Apparemment, le commissaire était lui aussi nerveux. Il se racla la gorge plusieurs fois avant de s’adresser à son interlocuteur : «J’ai bien remarqué que vous m’aviez reconnu ! Je vous ai convoqué ici pour m’assurer que vous ne dévoilerez mon identité à personne. Je vais vous raconter mon histoire : je suis né dans un village isolé. Ma mère était douce et aimante ; par contre, mon père avait un penchant pour la vodka : il devenait alors cruel et violent. Très jeune, je m’enfuis de la maison ; à trois reprises, je fus pris de remords et écrivis une lettre à mon père pour m’excuser mais il ne m’a jamais répondu. Ceci a contribué à m’éloigner du judaïsme et à l’abandonner complètement.
Et durant des années et des années, j’en ai voulu à tous les Juifs.
Après mon service militaire obligatoire, j’ai voulu continuer l’armée et j’ai avancé en grade jusqu’à ma fonction actuelle. Il y a deux ans, je me suis marié et ce n’est qu’après que j’ai découvert que ma femme était juive elle aussi. Au moment de son premier accouchement, le travail fut extrêmement pénible. Sa vie était vraiment en danger : elle m’a alors fait promettre que, si c’était un garçon, je trouverais un Mohel pour le circoncire. J’ai promis et tout à coup la naissance s’est produit tout naturellement. C’était un garçon.

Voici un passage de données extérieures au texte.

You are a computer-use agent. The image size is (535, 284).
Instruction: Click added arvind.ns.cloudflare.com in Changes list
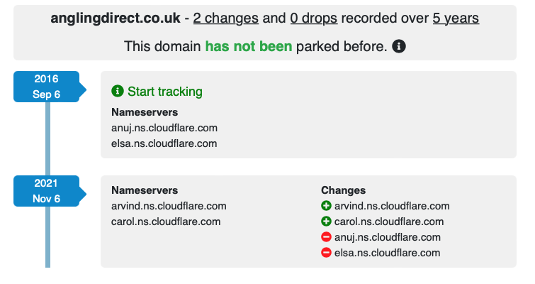coord(392,206)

Hier, quand j’ai constaté combien vous étiez prêt à mettre votre vie en danger pour un inconnu, quelque chose s’est mis à vibrer en moi. Je ne peux plus justifier ma conduite haineuse vis-à-vis de ceux que je dois bien appeler mes coreligionnaires, les Juifs».
Petit à petit, les Juifs de la ville remarquèrent un changement d’attitude de la part du commissaire. Il semblait avoir perdu sa morgue et sa hargne, il marchait normalement sans tenter de s’imposer par l’arrogance et la violence.
Un Pourim, on apprit que le commissaire était mort subitement. Si cela était arrivé quelques années plus tôt, les Juifs auraient célébré l’événement. Mais maintenant, ils se contentèrent de hocher la tête. Depuis longtemps on ne l’avait plus appelé Haman.